**RECORDS FOR THIS TASK**
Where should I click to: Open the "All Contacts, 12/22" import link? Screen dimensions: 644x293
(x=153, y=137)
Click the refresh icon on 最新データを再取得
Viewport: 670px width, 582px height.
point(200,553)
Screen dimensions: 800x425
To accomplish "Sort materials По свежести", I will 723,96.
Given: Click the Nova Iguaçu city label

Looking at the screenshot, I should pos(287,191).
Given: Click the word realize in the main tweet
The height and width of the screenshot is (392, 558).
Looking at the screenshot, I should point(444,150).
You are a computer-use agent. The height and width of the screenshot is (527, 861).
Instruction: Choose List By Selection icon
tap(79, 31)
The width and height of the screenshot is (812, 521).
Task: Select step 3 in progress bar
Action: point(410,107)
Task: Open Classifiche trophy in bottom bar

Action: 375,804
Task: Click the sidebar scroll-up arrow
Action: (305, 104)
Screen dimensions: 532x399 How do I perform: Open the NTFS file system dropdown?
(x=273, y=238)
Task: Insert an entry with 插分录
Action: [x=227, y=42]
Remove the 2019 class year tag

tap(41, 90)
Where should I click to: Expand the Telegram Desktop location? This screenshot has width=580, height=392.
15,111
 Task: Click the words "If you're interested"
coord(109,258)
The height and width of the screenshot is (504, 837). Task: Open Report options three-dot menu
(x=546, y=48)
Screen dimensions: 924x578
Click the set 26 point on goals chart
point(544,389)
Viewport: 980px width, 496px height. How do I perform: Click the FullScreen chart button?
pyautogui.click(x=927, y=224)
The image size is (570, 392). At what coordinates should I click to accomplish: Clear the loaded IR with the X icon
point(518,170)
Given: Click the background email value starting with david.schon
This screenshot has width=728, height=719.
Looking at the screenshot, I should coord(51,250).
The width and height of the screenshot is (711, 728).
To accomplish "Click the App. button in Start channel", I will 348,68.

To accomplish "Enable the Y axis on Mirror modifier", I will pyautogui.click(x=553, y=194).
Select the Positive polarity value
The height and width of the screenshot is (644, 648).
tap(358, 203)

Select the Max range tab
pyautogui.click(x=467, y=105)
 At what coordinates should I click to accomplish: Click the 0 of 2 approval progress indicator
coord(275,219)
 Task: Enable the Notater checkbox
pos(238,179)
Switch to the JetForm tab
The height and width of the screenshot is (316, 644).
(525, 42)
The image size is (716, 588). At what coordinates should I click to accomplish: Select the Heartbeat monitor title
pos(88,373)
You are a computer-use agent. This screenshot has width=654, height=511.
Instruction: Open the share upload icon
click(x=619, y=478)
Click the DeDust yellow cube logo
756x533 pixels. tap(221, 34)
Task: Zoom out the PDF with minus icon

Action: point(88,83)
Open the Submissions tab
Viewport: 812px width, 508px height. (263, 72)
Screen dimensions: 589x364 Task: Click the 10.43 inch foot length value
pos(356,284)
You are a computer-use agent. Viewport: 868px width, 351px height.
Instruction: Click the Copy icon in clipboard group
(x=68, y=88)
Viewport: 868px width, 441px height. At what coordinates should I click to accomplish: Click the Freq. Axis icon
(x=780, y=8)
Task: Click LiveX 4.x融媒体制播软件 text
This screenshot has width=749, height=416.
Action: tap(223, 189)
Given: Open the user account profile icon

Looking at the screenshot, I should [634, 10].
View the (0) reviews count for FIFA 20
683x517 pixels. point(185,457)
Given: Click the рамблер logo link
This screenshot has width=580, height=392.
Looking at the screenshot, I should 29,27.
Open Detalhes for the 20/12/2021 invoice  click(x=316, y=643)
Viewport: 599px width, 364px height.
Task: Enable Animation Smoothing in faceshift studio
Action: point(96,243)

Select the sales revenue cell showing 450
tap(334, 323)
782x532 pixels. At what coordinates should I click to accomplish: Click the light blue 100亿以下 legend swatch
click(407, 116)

**ACTION ITEM**
Please transcribe the whole listing exactly as it stands.

**WRITTEN SOLUTION**
Where should I click to: Open the "All Contacts, 12/22" import link? Screen dimensions: 644x293
(x=153, y=137)
Click the refresh icon on 最新データを再取得
Viewport: 670px width, 582px height.
point(200,553)
Screen dimensions: 800x425
To accomplish "Sort materials По свежести", I will 723,96.
Given: Click the Nova Iguaçu city label

Looking at the screenshot, I should pos(287,191).
Given: Click the word realize in the main tweet
The height and width of the screenshot is (392, 558).
Looking at the screenshot, I should point(444,150).
You are a computer-use agent. The height and width of the screenshot is (527, 861).
Instruction: Choose List By Selection icon
tap(79, 31)
The width and height of the screenshot is (812, 521).
Task: Select step 3 in progress bar
Action: point(410,107)
Task: Open Classifiche trophy in bottom bar

Action: 375,804
Task: Click the sidebar scroll-up arrow
Action: (305, 104)
Screen dimensions: 532x399 How do I perform: Open the NTFS file system dropdown?
(x=273, y=238)
Task: Insert an entry with 插分录
Action: [x=227, y=42]
Remove the 2019 class year tag

tap(41, 90)
Where should I click to: Expand the Telegram Desktop location? This screenshot has width=580, height=392.
15,111
 Task: Click the words "If you're interested"
coord(109,258)
The height and width of the screenshot is (504, 837). Task: Open Report options three-dot menu
(x=546, y=48)
Screen dimensions: 924x578
Click the set 26 point on goals chart
point(544,389)
Viewport: 980px width, 496px height. How do I perform: Click the FullScreen chart button?
pyautogui.click(x=927, y=224)
The image size is (570, 392). At what coordinates should I click to accomplish: Clear the loaded IR with the X icon
point(518,170)
Given: Click the background email value starting with david.schon
This screenshot has width=728, height=719.
Looking at the screenshot, I should coord(51,250).
The width and height of the screenshot is (711, 728).
To accomplish "Click the App. button in Start channel", I will 348,68.

To accomplish "Enable the Y axis on Mirror modifier", I will pyautogui.click(x=553, y=194).
Select the Positive polarity value
The height and width of the screenshot is (644, 648).
tap(358, 203)

Select the Max range tab
pyautogui.click(x=467, y=105)
 At what coordinates should I click to accomplish: Click the 0 of 2 approval progress indicator
coord(275,219)
 Task: Enable the Notater checkbox
pos(238,179)
Switch to the JetForm tab
The height and width of the screenshot is (316, 644).
(525, 42)
The image size is (716, 588). At what coordinates should I click to accomplish: Select the Heartbeat monitor title
pos(88,373)
You are a computer-use agent. This screenshot has width=654, height=511.
Instruction: Open the share upload icon
click(x=619, y=478)
Click the DeDust yellow cube logo
756x533 pixels. tap(221, 34)
Task: Zoom out the PDF with minus icon

Action: point(88,83)
Open the Submissions tab
Viewport: 812px width, 508px height. (263, 72)
Screen dimensions: 589x364 Task: Click the 10.43 inch foot length value
pos(356,284)
You are a computer-use agent. Viewport: 868px width, 351px height.
Instruction: Click the Copy icon in clipboard group
(x=68, y=88)
Viewport: 868px width, 441px height. At what coordinates should I click to accomplish: Click the Freq. Axis icon
(x=780, y=8)
Task: Click LiveX 4.x融媒体制播软件 text
This screenshot has width=749, height=416.
Action: tap(223, 189)
Given: Open the user account profile icon

Looking at the screenshot, I should [634, 10].
View the (0) reviews count for FIFA 20
683x517 pixels. point(185,457)
Given: Click the рамблер logo link
This screenshot has width=580, height=392.
Looking at the screenshot, I should 29,27.
Open Detalhes for the 20/12/2021 invoice  click(x=316, y=643)
Viewport: 599px width, 364px height.
Task: Enable Animation Smoothing in faceshift studio
Action: point(96,243)

Select the sales revenue cell showing 450
tap(334, 323)
782x532 pixels. At what coordinates should I click to accomplish: Click the light blue 100亿以下 legend swatch
click(407, 116)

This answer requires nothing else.